Home warranties serve as a crucial safeguard, offering homeowners peace of mind by providing coverage for the repair or replacement of structural defects in the ready-to-occupy flats or properties they have purchased. Understanding the ins and outs of home warranties is essential for protecting your investment and avoiding potential financial burdens. A home warranty is a service contract that covers structural defects, meaning issues in a building where the structure doesn’t work as intended by the homeowner. These problems often occur due to design flaws, subpar materials, or construction mistakes. Poor-quality materials can lead to leaks, and faulty construction may cause foundation cracks, plumbing troubles, and electrical or mechanical issues.

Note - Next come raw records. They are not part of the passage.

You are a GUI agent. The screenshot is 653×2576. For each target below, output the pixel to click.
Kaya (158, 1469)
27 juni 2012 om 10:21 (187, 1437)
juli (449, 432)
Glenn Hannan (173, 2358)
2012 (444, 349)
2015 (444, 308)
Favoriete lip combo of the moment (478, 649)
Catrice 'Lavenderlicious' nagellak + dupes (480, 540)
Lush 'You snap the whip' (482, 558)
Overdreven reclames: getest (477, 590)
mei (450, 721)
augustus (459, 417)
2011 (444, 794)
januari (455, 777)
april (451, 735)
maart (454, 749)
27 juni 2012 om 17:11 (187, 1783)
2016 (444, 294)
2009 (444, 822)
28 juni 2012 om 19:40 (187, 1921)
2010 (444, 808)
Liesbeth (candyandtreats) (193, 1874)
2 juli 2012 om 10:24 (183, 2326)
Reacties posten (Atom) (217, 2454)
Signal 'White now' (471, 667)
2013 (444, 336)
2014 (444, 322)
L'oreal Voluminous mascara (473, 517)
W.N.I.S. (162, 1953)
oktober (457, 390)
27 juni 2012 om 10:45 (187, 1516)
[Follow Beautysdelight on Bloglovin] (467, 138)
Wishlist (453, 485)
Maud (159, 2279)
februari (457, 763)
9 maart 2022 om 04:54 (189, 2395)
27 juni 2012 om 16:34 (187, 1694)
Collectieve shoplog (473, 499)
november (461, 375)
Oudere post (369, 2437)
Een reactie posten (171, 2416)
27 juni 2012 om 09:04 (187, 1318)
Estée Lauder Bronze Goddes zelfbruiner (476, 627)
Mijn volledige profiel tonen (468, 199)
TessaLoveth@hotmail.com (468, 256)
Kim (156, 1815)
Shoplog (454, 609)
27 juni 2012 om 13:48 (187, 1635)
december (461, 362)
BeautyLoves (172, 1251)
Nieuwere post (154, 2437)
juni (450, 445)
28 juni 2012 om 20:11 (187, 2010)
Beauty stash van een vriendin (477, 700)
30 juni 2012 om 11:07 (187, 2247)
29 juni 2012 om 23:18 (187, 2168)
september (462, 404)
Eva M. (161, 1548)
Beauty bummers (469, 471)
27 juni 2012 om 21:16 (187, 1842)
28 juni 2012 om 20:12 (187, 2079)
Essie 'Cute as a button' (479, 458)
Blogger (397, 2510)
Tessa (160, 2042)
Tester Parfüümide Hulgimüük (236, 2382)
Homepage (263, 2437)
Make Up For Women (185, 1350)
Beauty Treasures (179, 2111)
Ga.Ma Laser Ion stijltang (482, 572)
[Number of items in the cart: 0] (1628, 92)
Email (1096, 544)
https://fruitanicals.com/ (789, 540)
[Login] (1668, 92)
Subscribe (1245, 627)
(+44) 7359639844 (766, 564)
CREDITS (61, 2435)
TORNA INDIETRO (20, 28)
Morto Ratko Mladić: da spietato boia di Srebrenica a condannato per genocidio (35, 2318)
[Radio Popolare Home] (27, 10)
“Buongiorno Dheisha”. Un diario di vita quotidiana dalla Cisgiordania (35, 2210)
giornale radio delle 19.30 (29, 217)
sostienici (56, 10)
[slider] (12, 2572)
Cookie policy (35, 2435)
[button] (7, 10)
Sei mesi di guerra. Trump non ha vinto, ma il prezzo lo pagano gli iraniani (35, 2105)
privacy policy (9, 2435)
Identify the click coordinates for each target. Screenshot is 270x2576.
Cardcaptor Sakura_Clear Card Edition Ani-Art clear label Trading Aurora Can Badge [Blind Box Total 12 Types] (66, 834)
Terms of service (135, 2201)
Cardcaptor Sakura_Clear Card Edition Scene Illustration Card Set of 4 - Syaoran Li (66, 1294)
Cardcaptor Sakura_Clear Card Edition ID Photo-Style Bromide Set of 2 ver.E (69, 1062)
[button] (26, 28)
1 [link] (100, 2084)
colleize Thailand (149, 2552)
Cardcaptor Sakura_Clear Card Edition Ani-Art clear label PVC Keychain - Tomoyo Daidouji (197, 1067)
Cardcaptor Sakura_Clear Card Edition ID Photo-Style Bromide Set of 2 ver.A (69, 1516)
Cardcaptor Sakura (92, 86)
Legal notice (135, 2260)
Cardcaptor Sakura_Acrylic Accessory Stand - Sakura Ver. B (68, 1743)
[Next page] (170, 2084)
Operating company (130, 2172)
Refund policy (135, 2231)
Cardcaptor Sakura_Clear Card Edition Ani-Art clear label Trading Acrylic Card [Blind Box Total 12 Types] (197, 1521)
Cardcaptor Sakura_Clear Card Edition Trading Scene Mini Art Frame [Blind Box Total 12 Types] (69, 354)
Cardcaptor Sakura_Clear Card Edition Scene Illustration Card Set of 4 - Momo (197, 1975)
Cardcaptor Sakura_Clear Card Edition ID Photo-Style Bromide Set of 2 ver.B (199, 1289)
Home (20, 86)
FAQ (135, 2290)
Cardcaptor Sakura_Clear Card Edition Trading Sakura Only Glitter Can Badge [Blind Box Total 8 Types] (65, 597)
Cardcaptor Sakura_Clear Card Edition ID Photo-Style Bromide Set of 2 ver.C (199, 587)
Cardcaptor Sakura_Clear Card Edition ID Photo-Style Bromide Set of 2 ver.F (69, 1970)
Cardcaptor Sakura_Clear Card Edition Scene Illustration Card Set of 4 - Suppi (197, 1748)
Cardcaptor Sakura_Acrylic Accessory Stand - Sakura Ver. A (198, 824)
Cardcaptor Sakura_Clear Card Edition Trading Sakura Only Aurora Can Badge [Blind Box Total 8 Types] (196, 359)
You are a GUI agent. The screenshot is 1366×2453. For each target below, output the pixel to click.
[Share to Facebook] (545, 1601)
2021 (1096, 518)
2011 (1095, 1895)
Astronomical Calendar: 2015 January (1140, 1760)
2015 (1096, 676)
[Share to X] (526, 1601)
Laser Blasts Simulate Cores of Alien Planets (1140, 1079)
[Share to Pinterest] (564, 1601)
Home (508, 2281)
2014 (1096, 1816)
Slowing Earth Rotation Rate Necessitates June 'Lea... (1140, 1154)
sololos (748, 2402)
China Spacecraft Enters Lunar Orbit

RERA’s (Real Estate Regulation and Development) home warranty provision covers these concerns. Clause 14(3) of the Real Estate Act has extended the warranty period to 5 years from the date of possession. Furthermore, it mandates that any issues must be resolved within 30 days of being brought to the developer’s attention. This provision can be seen as a customer-friendly aspect of the law. Additionally, to ensure a seamless process, the developer closely monitors subcontractors to prevent potential difficulties in the future, which ensures the quality of the property. While a home insurance policy typically covers damages caused by unforeseen events like fire or natural disasters, a home warranty is designed to address the wear and tear issues that inevitably arise over time.
Exercising caution regarding the warranty, its coverage, service network, and claim process when purchasing a ready-to-occupy flat offers numerous advantages. It brings peace of mind through a straightforward process and cost-effective repairs, and the fact that this warranty can also be transferred to the new owner adds an advantage. From a developer’s standpoint, this law improves construction quality, contributing to higher construction costs and subsequently increasing property values.